PG_FUNCTION_INFO_V1(pgweb_register_get);
Datum
pgweb_register_get(PG_FUNCTION_ARGS)
{
   MemoryContext oldctx;
   PGWHandler *handler;
   oldctx = MemoryContextSwitchTo(PGWServerContext);
   handler = palloc(sizeof(PGWHandler));
   handler->route = TextDatumGetCString(PG_GETARG_DATUM(0));
   handler->funcname = TextDatumGetCString(PG_GETARG_DATUM(1));
   handlers = lappend(handlers, handler);
   MemoryContextSwitchTo(oldctx);
   PG_RETURN_VOID();
}

Serving routes

Next we need to actually listen on a port and accept new connections. This is a very basic part of UNIX APIs so I will not describe them and refer you to the section in Beej's Guide to Network Programming that covers these APIs if you want to read more.

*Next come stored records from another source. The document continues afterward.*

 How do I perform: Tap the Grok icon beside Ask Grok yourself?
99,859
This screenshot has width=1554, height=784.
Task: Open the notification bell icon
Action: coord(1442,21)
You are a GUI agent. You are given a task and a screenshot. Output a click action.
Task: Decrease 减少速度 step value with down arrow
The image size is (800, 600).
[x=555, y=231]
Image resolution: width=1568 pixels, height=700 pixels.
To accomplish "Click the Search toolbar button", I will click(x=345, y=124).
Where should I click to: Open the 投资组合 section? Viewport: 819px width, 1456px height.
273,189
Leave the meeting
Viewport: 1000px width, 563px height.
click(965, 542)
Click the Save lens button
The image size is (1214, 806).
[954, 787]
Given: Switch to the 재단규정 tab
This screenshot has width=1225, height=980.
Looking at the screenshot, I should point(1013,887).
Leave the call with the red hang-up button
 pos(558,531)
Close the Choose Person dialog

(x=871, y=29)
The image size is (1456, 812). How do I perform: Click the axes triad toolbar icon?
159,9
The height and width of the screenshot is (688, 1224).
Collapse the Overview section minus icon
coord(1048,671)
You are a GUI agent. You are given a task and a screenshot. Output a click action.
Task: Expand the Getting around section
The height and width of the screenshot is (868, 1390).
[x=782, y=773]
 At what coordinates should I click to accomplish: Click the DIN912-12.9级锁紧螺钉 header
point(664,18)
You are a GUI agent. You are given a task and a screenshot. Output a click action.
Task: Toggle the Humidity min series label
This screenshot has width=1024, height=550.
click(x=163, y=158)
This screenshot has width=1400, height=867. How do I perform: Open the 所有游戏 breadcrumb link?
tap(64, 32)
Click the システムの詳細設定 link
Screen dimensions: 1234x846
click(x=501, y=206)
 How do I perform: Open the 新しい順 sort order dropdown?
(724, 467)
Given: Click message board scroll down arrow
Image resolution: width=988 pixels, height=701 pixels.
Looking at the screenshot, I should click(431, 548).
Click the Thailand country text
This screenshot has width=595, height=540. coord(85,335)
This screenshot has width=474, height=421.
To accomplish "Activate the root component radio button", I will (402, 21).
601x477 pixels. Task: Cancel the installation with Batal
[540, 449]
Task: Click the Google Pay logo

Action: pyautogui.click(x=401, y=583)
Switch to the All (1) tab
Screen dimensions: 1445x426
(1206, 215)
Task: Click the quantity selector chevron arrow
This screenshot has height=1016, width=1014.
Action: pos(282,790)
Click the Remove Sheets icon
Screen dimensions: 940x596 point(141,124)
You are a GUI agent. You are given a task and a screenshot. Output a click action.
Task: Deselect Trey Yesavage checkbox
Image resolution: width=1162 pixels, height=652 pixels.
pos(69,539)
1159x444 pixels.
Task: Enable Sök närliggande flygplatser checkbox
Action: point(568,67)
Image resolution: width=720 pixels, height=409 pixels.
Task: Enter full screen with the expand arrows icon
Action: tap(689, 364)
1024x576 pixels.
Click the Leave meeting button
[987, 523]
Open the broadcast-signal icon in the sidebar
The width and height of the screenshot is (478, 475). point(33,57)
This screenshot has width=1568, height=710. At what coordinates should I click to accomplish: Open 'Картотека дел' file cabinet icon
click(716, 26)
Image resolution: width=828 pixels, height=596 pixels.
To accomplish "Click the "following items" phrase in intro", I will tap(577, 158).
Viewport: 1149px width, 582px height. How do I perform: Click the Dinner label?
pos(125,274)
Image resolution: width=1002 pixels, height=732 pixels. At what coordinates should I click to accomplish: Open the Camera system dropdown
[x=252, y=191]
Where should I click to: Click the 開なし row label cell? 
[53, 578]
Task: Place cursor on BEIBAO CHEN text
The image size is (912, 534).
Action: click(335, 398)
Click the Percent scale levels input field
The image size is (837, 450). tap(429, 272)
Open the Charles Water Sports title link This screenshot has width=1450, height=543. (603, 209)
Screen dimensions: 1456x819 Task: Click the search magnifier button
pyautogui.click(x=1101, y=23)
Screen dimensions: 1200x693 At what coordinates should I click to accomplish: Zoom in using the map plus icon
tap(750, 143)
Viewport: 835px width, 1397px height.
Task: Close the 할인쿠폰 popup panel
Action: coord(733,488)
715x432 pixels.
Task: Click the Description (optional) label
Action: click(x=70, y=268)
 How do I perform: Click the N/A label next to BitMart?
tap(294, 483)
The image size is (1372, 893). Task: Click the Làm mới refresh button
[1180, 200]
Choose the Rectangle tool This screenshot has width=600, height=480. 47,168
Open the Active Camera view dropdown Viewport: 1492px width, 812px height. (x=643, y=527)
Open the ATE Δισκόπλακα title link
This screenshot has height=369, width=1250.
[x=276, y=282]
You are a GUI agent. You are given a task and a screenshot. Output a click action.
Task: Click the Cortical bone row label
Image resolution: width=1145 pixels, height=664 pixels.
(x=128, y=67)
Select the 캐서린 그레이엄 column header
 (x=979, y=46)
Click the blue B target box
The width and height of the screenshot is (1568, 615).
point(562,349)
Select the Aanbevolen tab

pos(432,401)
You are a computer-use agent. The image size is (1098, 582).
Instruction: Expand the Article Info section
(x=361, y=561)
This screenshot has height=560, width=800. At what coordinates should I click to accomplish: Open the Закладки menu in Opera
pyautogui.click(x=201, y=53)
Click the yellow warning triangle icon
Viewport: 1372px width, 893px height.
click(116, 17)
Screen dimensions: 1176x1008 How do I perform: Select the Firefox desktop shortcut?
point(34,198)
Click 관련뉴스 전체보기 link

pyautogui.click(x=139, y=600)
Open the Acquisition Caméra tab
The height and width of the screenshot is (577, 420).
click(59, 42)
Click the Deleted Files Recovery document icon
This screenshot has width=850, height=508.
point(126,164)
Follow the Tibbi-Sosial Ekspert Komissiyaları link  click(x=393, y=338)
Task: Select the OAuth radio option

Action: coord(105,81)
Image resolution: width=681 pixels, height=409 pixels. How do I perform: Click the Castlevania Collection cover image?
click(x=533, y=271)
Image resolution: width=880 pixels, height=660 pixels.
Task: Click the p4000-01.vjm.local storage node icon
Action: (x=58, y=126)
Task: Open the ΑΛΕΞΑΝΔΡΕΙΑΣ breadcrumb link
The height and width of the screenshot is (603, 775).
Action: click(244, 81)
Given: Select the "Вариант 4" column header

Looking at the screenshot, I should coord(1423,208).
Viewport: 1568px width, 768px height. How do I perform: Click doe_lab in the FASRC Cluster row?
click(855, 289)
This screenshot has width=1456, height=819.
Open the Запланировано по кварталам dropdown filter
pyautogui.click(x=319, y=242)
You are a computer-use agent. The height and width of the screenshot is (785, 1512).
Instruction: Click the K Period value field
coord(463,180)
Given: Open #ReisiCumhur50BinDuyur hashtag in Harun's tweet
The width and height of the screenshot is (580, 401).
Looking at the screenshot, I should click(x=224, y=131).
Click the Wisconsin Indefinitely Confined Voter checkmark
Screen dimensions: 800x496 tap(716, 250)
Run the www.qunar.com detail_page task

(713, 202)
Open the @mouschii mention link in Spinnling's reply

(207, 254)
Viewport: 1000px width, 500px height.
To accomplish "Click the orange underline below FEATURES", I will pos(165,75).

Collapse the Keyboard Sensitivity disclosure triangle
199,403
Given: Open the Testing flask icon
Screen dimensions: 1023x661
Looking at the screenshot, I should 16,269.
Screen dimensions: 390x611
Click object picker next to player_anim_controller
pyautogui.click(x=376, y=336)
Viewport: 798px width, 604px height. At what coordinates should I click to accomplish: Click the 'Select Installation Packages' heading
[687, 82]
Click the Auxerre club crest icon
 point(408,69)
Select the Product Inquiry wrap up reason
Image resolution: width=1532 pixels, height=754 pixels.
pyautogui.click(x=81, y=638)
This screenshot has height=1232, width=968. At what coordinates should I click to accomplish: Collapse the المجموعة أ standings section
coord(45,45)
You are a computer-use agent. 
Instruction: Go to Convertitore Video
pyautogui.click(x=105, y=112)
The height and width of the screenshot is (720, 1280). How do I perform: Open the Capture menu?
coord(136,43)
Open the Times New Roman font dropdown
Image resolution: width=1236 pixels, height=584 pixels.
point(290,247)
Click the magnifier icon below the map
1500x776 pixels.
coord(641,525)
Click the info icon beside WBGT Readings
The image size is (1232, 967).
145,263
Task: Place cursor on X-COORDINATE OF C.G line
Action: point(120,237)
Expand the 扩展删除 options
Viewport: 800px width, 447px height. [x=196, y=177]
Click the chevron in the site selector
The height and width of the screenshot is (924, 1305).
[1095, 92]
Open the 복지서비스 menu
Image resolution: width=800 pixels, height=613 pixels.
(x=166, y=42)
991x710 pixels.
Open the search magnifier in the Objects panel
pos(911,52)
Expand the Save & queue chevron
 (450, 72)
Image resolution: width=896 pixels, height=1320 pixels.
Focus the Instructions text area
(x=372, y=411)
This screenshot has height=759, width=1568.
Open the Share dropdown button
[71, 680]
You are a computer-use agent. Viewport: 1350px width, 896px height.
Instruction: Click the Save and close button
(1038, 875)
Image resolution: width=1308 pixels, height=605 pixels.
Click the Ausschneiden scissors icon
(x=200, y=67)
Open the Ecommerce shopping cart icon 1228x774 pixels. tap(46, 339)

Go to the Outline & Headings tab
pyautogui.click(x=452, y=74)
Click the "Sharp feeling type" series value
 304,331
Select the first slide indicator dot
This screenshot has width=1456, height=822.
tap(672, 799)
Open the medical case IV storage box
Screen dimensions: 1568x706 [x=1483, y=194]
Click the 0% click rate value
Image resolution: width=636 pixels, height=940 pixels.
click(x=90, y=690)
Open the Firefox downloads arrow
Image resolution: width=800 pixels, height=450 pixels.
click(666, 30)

Basically, we will accept one TCP connection at a time and block until we handle the connection and respond with the appropriate HTTP response. Like many parts of this post this is not a good idea for a production web server. But it keeps the code simple and workable for the example usage we have in mind.

Like the pgweb_register_get method we will switch into the PGWServerContext before and after the meat of the logic so that any allocations happen inside this context.

PG_FUNCTION_INFO_V1(pgweb_serve);
Datum
pgweb_serve(PG_FUNCTION_ARGS)
{
   char *address;
   int32 port = PG_GETARG_INT32(1);
   int server_fd;
   struct sockaddr_in server_addr;
   MemoryContextSwitchTo(PGWServerContext);
   address = TextDatumGetCString(PG_GETARG_DATUM(0));
   memset(&server_addr, 0, sizeof(server_addr));
   server_addr.sin_family = AF_INET;
   server_addr.sin_addr.s_addr = inet_addr(address);
   server_addr.sin_port = htons(port);
   server_fd = socket(AF_INET, SOCK_STREAM, 0);
   if (server_fd == -1)
   {
       int e = errno;
       elog(ERROR, "Could not create socket: %s.", strerror(e));
   }
   if (bind(server_fd, (struct sockaddr *) &server_addr, sizeof(server_addr)) == -1)
   {
       int e = errno;
       elog(ERROR, "Could not bind to %s:%d: %s.", address, port, strerror(e));
   }
   if (listen(server_fd, 10 /* Listen backlog. */) == -1)
   {
       int e = errno;
       elog(ERROR, "Could not listen to %s:%d: %s.", address, port, strerror(e));
   }
   elog(INFO, "Listening on %s:%d.", address, port);
   while (1)
   {
       struct sockaddr_in peer_addr;
       socklen_t peer_addr_size;
       int client_fd = accept(server_fd, (struct sockaddr *) &peer_addr, &peer_addr_size);
       bool stayalive;
       if (client_fd == -1)
       {
           int e = errno;
           elog(ERROR, "Could not accept connection: %s.", strerror(e));
       }
       stayalive = pgweb_handle_connection(client_fd);
       Assert(CurrentMemoryContext == PGWServerContext);
       close(client_fd);
       if (!stayalive)
       {
           elog(INFO, "Shutting down.");
           break;
       }
   }
   close(server_fd);
   MemoryContextReset(PGWServerContext);
   PG_RETURN_VOID();
}

Also notice the Assert(CurrentMemoryContext == PGWServerContext); after the call to pgweb_handle_connection (which we will write next). The assertion is to help us as we're developing make sure that the pgweb_handle_connection also always switches back to the memory context from which it was called (if it ever switches away).

Working with connections

Inside of a connection we will allocate a new MemoryContext to handle all allocations that need only live for the duration of the request itself.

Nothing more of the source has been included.